Maybe I’m being overdramatic, or maybe my liberal arts sensitivities are clouding my judgment. I’ve always held a kind of belief in the sanctity of writing, like it’s a hallowed art form that could never be replicated or some mystic practice that connects modern writers to the great authors and poets of generations past. I also believe that having such a romantic, strictly humanist mindset in a technology-driven world is soft career suicide.
And students of literature should know better than most that the development of advanced artificial intelligence was only a matter of time. As early as Homer’s “automatons,” science fiction authors have been speculating on the nature of sophisticated AI in their work for centuries. I guess I just wasn’t expecting it to happen so soon.
For the record: I’m not condemning anyone for using programs like ChatGPT, certainly not my fellow students. On the contrary, there are many who think it foolish for writers to not incorporate AI into their creative process. As Yoav Shoham, the co-CEO at AI21 Labs, puts it: “AI won’t replace writers, but writers who use AI will replace writers who don’t.” So with Mr. Shoham’s cold but likely truthful advice in mind, I swallowed my pride and tried ChatGPT—late to the game, per usual.
First, I gave it a prompt for a fiction short story and asked it to write a plot. After a few regenerations with guiding input, the results were still lackluster. That said, I see a million uses for an author struggling with writer’s block—a never-ending source of interesting plot points and alternate endings. Need it to be more tragic? More romantic? With ChatGPT, ask and you shall receive.
Next, I gave ChatGPT a research paper prompt straight off of the syllabus for my senior seminar. This one was the kicker: not only did it answer the prompt extensively, it gave me some fleshed-out analysis that I didn’t anticipate. Now I understand what they mean by “AI is the death of the essay.”
Finally, I asked ChatGPT to write a blog-style article on Tyler the Creator’s latest album, “CALL ME IF YOU GET LOST: The Estate Sale.” After a couple of regenerations, here’s some of the excerpts:
“From a production standpoint, the album is a masterpiece. Tyler's ability to create intricate beats and layer different sounds together is unparalleled. He seamlessly blends elements of hip-hop, R&B, and jazz to create a sound that is both refreshing and captivating. The attention to detail is evident in every track, with each instrument and sample placed with purpose to create a cohesive and intricate sound…

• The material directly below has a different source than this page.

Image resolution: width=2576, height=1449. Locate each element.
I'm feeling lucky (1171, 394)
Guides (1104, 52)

But the real standout of the album is Tyler's storytelling. The album tells a cohesive narrative, with skits and interludes that tie each track together. Tyler's alter ego, DJ Drama, serves as the album's host, adding an extra layer of authenticity to the project…

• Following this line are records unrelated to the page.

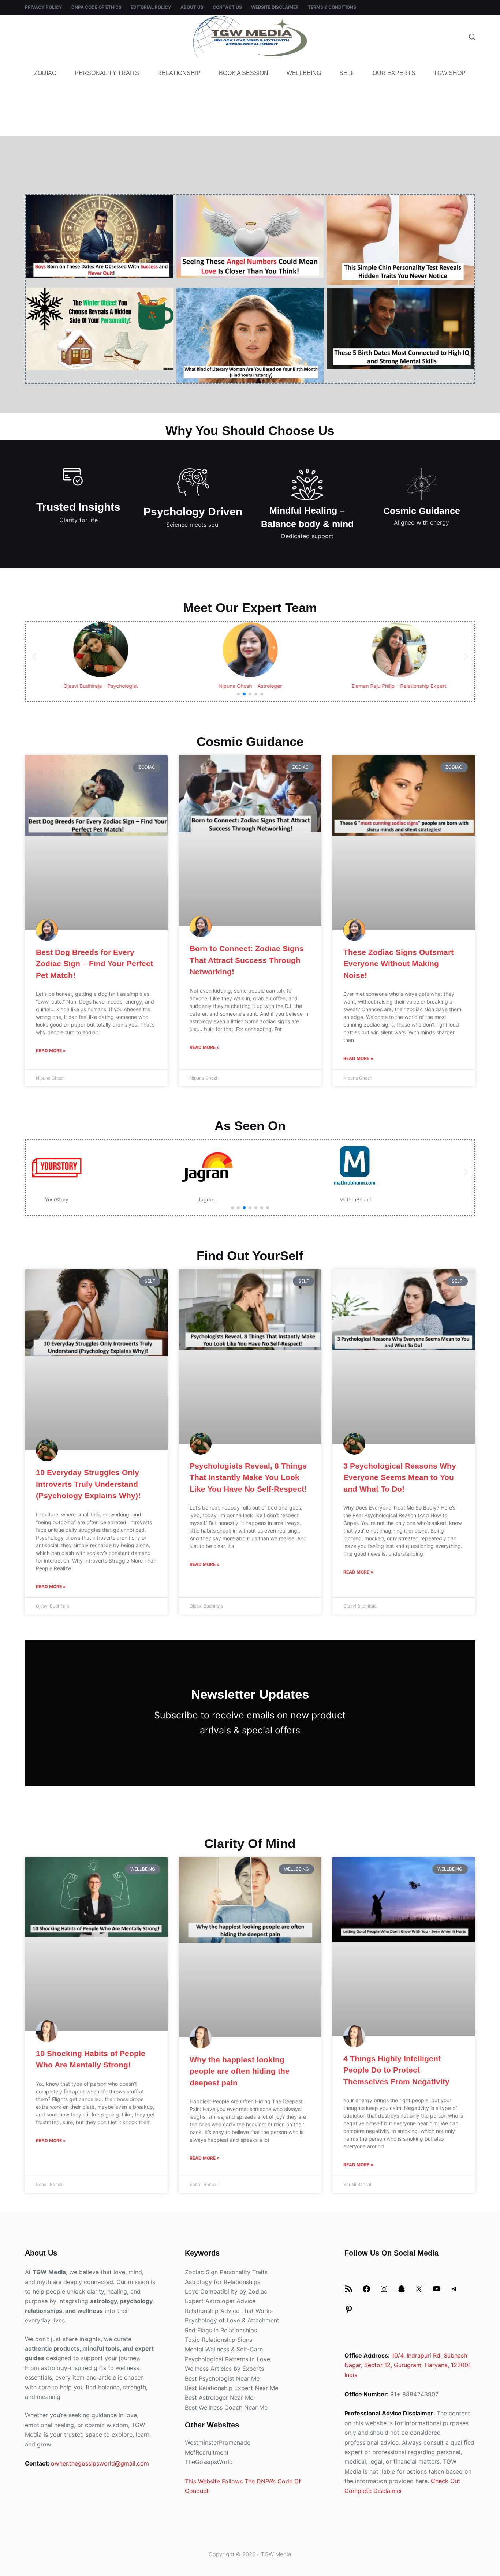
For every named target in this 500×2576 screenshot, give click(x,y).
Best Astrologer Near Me (219, 2397)
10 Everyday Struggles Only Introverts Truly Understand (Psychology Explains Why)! (88, 1484)
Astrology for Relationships (222, 2282)
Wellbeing (304, 73)
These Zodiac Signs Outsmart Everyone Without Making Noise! (398, 963)
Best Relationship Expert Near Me (231, 2388)
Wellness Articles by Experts (224, 2368)
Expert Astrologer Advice (220, 2301)
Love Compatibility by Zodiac (226, 2291)
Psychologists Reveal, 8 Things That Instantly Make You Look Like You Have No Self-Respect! (248, 1477)
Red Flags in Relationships (221, 2330)
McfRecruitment (207, 2452)
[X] (419, 2291)
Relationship (179, 73)
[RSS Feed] (348, 2291)
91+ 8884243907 (414, 2394)
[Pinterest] (348, 2311)
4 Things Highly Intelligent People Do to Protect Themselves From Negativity (396, 2070)
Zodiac (45, 73)
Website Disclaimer (275, 7)
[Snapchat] (401, 2291)
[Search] (472, 37)
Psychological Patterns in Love (227, 2359)
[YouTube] (436, 2291)
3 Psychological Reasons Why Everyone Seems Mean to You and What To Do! (399, 1477)
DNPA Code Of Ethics (96, 7)
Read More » (51, 1050)
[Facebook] (366, 2291)
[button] (34, 656)
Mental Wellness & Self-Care (224, 2349)
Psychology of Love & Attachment (232, 2320)
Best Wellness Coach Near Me (226, 2407)
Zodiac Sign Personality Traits (226, 2272)
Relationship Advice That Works (229, 2310)
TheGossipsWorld (209, 2462)
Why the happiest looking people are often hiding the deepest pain (240, 2071)
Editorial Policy (151, 7)
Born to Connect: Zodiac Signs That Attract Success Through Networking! (247, 960)
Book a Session (243, 73)
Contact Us (227, 7)
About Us (192, 7)
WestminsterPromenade (217, 2442)
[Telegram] (454, 2291)
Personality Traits (107, 73)
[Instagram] (384, 2291)
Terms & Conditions (332, 7)
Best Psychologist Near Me (222, 2378)
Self (346, 73)
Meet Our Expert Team (250, 607)
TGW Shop (450, 73)
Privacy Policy (43, 7)
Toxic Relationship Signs (218, 2339)
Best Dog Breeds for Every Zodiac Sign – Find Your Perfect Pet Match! (94, 963)
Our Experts (394, 73)
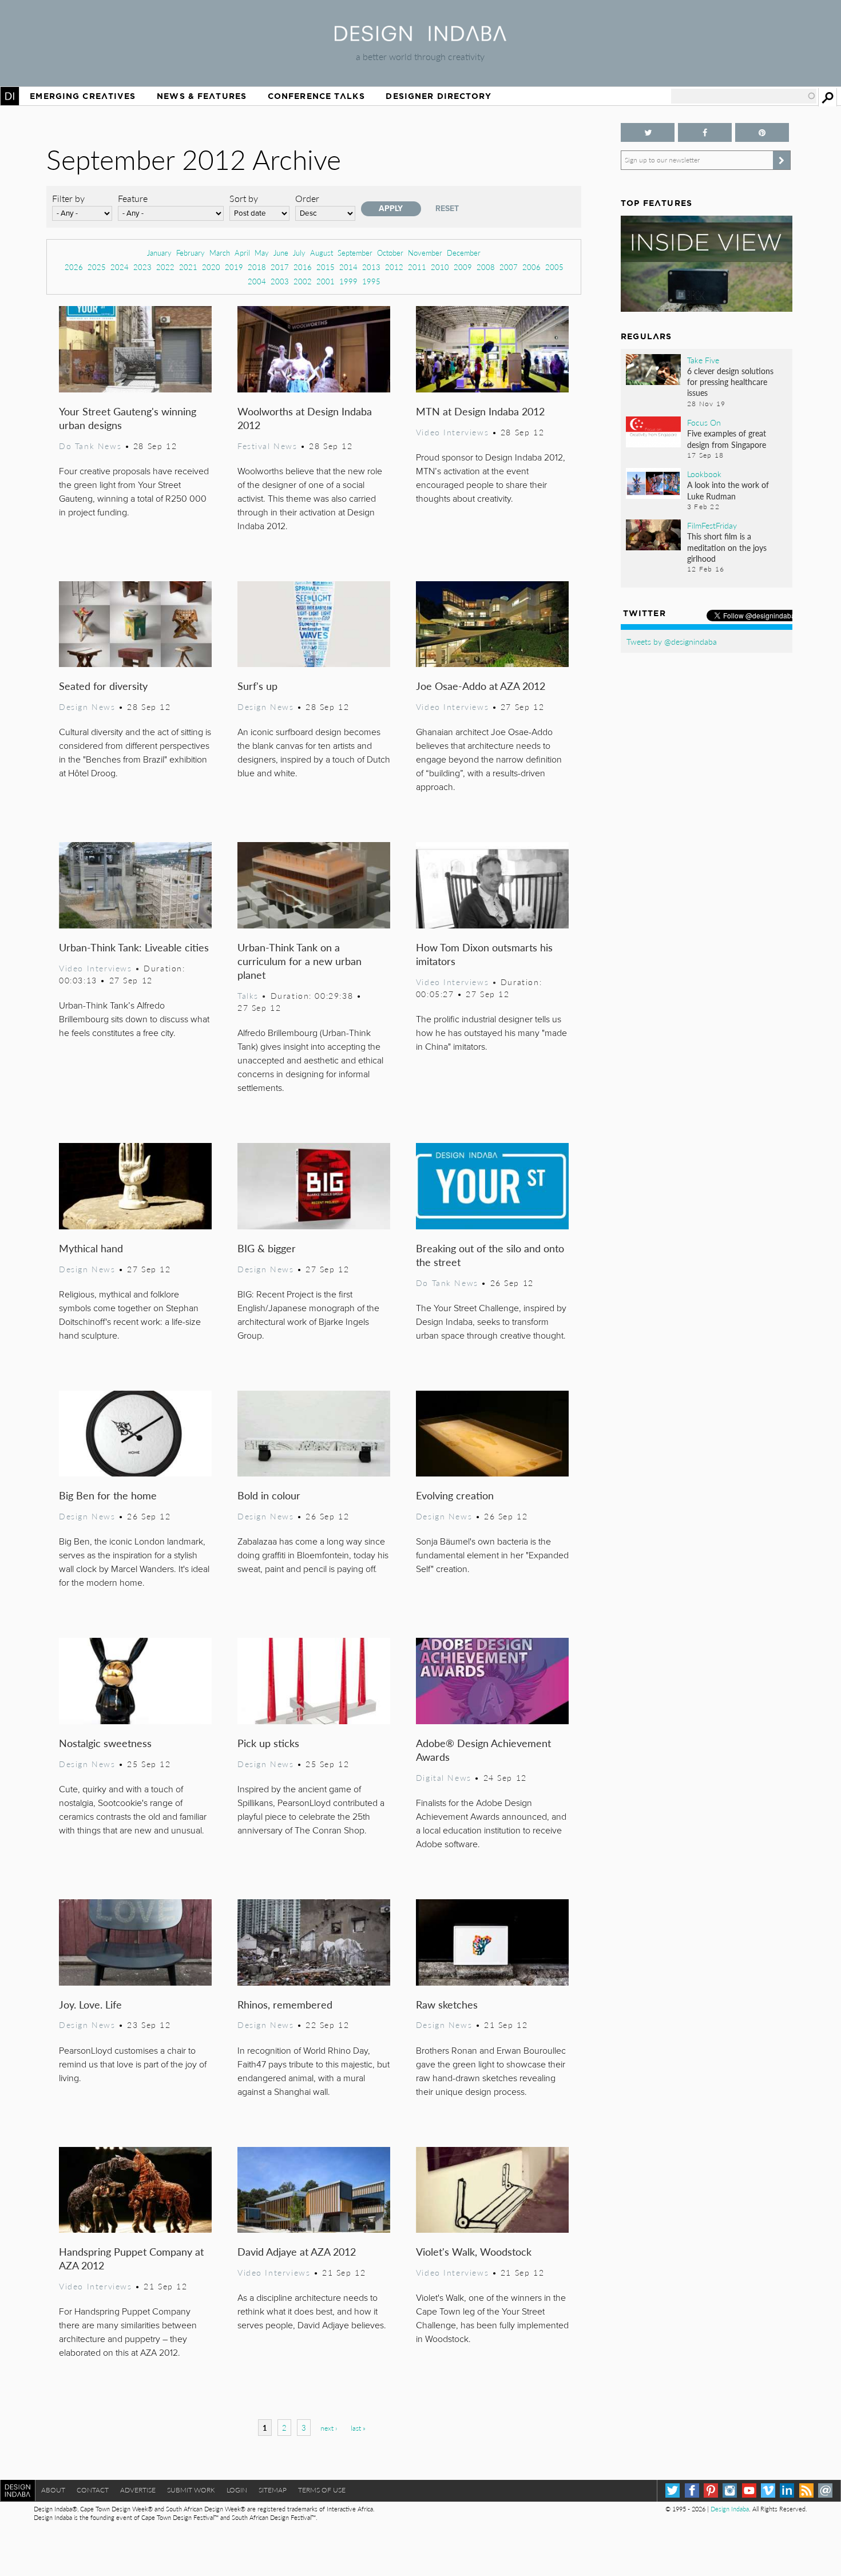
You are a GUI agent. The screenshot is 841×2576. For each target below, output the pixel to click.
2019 (234, 266)
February (190, 252)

Lyrically, Tyler is at the top of his game. His rhymes are clever and often introspective, with each track exploring different themes and experiences. He raps about love, loss, and his own personal struggles, creating an emotional connection with the listener…”
Let’s say you’re still a better writer than any current generative AI—the speed alone at which ChatGPT is able to synthesize is simply unmatchable.

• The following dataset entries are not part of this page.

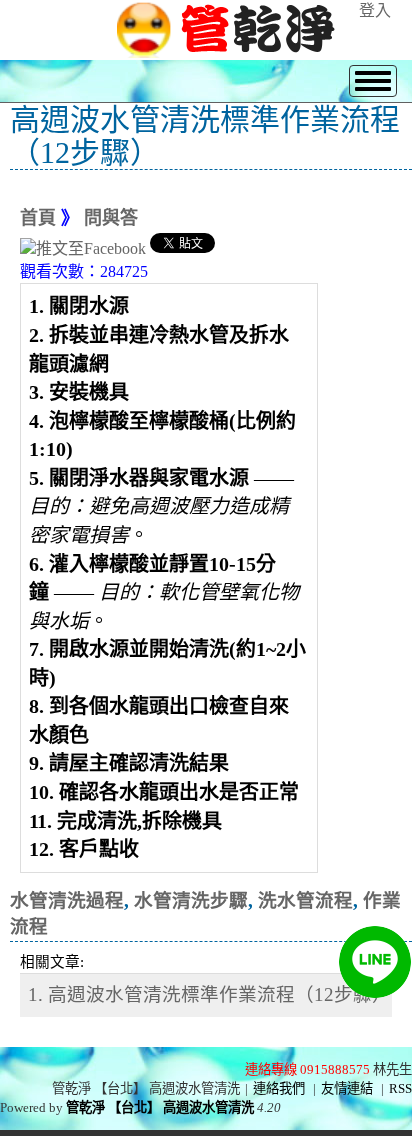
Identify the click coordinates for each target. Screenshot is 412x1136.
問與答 (111, 218)
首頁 (38, 218)
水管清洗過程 (67, 900)
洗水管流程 (305, 900)
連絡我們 (279, 1088)
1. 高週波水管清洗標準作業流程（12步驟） (209, 994)
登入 (375, 10)
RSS (400, 1088)
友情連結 (347, 1088)
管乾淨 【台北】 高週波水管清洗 (160, 1107)
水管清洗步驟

Sure, AI may never be able to capture the nuances of humanity—personal experiences, family bonds, cultural ties, etc—with their output like an artist can. But they can produce large amounts of content instantaneously. They don’t need rough drafts or late-night inspiration. They don’t need to bleed for their art like people do or go into debt for a college education. Hell, they don’t even need to get paid.
In a capitalist economy, AI is the ideal candidate. Whether or not it’s capable of compelling or even “good” artistic creation, AI will likely replace more than just writers in the job market. And let’s not forget that we, as users, are training it. If an entire generation of contemporary writers utilizes a program like ChatGPT to hone their craft, I wonder how long it will take until it is able to complete the authorial task on its own, start to finish.
On that note, here’s a somewhat relevant quote from T.S. Eliot’s The Sacred Wood: “Immature poets imitate; mature poets steal; bad poets deface what they take, and good poets make it into something better, or at least something different.” At this time, I’d say generative AI programs fall squarely into the “bad poet” category. But as language models continue to expand and evolve over the next couple of years, I’d wager that AI achieving “good poet” status is not a distant reality.
As far as mitigation goes, I doubt there is much to be done to temper the ever-increasing presence of AI in professional creative fields, so we must ask ourselves: as writers and artists, are we prepared to adapt? And if we don’t, what happens?
Unfortunately, I think I already know the answer: sink or swim.